A space \(X\) is submaximal if every dense subspace of \(X\) is open in \(X\). If \(X\) is a \(T_0\)-space and \(x,y\in X\) then \(x\leq y\) if and only if \(y\in \overline{\{x\}}\); this order is called a specialization order on \(X\). Call a set \(\{x_0,\dots, x_n\}\subset X\) a chain if \(x_0<\dots< x_n\); in this case \(n\) is called the length of the chain. The supremum of the lengths of chains in \(X\) is the Krull dimension of \(X\).

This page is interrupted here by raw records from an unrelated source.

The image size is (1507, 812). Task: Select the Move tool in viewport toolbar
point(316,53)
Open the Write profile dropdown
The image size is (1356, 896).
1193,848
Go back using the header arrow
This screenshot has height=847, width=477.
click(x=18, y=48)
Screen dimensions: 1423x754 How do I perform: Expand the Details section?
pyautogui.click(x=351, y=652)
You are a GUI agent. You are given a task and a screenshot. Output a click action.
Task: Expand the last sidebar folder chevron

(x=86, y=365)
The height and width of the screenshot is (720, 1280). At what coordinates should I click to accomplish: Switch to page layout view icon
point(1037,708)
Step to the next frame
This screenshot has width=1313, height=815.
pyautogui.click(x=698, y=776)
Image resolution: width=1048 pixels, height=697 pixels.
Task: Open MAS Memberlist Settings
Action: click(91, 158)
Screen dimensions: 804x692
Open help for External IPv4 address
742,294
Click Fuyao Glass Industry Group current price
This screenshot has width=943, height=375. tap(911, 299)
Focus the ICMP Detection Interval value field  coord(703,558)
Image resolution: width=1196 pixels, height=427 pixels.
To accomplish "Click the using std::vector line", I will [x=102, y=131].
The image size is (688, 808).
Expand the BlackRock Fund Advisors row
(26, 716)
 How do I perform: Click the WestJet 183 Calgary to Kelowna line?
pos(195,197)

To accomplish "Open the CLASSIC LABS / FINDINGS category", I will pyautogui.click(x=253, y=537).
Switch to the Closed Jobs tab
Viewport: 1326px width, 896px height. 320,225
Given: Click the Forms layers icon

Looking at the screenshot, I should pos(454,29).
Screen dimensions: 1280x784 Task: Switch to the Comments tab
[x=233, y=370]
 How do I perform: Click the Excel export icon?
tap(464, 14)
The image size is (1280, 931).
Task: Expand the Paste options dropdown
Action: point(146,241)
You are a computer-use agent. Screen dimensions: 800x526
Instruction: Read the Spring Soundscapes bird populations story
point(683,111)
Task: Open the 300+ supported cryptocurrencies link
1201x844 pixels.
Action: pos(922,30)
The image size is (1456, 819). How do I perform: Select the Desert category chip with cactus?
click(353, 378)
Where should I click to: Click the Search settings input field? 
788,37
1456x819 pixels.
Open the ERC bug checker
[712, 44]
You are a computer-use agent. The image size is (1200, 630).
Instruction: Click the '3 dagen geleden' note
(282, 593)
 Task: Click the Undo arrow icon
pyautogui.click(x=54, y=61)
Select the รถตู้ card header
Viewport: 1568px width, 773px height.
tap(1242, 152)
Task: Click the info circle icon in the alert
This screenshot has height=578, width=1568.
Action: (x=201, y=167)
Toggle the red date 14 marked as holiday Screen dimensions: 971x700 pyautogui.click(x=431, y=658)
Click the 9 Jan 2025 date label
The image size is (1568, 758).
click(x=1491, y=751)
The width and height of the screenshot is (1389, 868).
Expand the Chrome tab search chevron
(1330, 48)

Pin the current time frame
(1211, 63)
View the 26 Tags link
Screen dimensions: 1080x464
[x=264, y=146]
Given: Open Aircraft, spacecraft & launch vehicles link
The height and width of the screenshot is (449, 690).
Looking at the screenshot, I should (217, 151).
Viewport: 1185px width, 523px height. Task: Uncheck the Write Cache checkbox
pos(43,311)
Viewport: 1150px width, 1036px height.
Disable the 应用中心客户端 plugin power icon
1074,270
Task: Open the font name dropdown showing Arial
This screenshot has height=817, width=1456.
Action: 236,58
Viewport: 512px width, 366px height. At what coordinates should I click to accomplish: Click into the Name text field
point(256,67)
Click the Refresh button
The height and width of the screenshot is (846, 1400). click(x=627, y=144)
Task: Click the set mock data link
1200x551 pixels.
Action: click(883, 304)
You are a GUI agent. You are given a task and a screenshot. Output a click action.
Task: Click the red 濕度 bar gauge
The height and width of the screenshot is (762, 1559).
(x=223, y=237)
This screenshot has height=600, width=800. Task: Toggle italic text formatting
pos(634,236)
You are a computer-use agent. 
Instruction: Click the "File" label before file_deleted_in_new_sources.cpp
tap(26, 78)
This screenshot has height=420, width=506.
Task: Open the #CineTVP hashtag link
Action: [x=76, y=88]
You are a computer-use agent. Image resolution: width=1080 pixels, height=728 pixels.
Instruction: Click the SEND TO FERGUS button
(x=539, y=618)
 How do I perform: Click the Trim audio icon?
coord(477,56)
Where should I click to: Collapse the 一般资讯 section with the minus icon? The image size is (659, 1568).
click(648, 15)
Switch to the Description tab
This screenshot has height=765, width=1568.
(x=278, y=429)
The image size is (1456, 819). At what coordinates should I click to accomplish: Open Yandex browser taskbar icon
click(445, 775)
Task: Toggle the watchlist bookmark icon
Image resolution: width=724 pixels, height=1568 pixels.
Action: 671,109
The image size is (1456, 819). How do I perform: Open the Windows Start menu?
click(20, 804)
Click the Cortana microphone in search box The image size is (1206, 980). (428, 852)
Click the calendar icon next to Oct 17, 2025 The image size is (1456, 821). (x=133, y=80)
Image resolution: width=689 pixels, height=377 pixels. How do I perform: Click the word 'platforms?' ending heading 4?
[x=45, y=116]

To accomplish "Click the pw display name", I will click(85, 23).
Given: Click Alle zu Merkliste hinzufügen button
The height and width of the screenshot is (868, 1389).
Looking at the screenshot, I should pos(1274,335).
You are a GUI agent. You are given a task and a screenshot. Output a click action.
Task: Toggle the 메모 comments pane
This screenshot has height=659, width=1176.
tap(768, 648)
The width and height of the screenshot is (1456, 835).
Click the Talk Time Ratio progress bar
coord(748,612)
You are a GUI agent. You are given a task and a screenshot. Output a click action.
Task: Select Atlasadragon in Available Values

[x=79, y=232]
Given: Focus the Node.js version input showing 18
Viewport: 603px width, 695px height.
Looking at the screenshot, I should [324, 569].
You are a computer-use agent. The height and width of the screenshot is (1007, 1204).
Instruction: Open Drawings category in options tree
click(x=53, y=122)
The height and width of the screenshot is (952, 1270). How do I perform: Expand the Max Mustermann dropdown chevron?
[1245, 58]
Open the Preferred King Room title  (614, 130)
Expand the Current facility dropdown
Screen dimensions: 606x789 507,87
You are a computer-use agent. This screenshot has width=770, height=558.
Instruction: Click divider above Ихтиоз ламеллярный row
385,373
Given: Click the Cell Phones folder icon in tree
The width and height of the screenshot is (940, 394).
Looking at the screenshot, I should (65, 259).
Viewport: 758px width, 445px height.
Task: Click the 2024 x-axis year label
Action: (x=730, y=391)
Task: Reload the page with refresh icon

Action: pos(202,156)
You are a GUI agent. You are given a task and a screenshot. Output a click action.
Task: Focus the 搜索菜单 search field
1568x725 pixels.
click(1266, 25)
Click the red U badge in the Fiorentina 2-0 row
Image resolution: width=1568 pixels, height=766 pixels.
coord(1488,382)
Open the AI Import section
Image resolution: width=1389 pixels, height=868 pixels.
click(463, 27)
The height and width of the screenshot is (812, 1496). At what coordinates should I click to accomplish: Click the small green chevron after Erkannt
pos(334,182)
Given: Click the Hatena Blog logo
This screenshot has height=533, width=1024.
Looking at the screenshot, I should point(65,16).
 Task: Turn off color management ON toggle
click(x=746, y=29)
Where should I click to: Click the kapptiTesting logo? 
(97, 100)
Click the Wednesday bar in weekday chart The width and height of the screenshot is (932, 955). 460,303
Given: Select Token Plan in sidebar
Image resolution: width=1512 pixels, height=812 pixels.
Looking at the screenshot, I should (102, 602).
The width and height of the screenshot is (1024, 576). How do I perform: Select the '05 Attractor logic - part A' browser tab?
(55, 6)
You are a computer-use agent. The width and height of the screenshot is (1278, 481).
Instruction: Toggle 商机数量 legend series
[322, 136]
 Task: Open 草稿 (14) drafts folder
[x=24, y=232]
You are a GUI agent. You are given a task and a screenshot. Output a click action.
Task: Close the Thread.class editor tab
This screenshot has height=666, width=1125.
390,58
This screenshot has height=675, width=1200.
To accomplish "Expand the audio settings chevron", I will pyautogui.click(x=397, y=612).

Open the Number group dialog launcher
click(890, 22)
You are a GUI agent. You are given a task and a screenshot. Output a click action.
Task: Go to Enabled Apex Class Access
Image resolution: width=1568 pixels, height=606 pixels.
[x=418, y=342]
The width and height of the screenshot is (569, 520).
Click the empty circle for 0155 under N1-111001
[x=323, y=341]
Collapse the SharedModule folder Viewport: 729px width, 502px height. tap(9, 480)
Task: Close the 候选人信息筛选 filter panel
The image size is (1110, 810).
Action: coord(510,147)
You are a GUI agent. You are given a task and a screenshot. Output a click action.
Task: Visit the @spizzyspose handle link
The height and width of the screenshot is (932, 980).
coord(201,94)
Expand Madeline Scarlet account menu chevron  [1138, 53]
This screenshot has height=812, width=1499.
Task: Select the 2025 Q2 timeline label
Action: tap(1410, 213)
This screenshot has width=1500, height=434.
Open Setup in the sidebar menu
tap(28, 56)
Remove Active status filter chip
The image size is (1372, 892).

The paper contains several examples and statements showing the relationship of submaximality with the Krull dimension being less than or equal to one. It is proved, among other things, that a compact Hausdorff space is submaximal if and only if it has finitely many non-isolated points. It is also established that the one-point compactification of a space \(X\) is submaximal if and only if every dense set \(U\subset X\) is open and \(X\setminus U\) is compact.

MSC:

54D10 Lower separation axioms (\(T_0\)–\(T_3\), etc.)
54F05 Linearly ordered topological spaces, generalized ordered spaces, and partially ordered spaces
06B30 Topological lattices
06F30 Ordered topological structures
54A05 Topological spaces and generalizations (closure spaces, etc.)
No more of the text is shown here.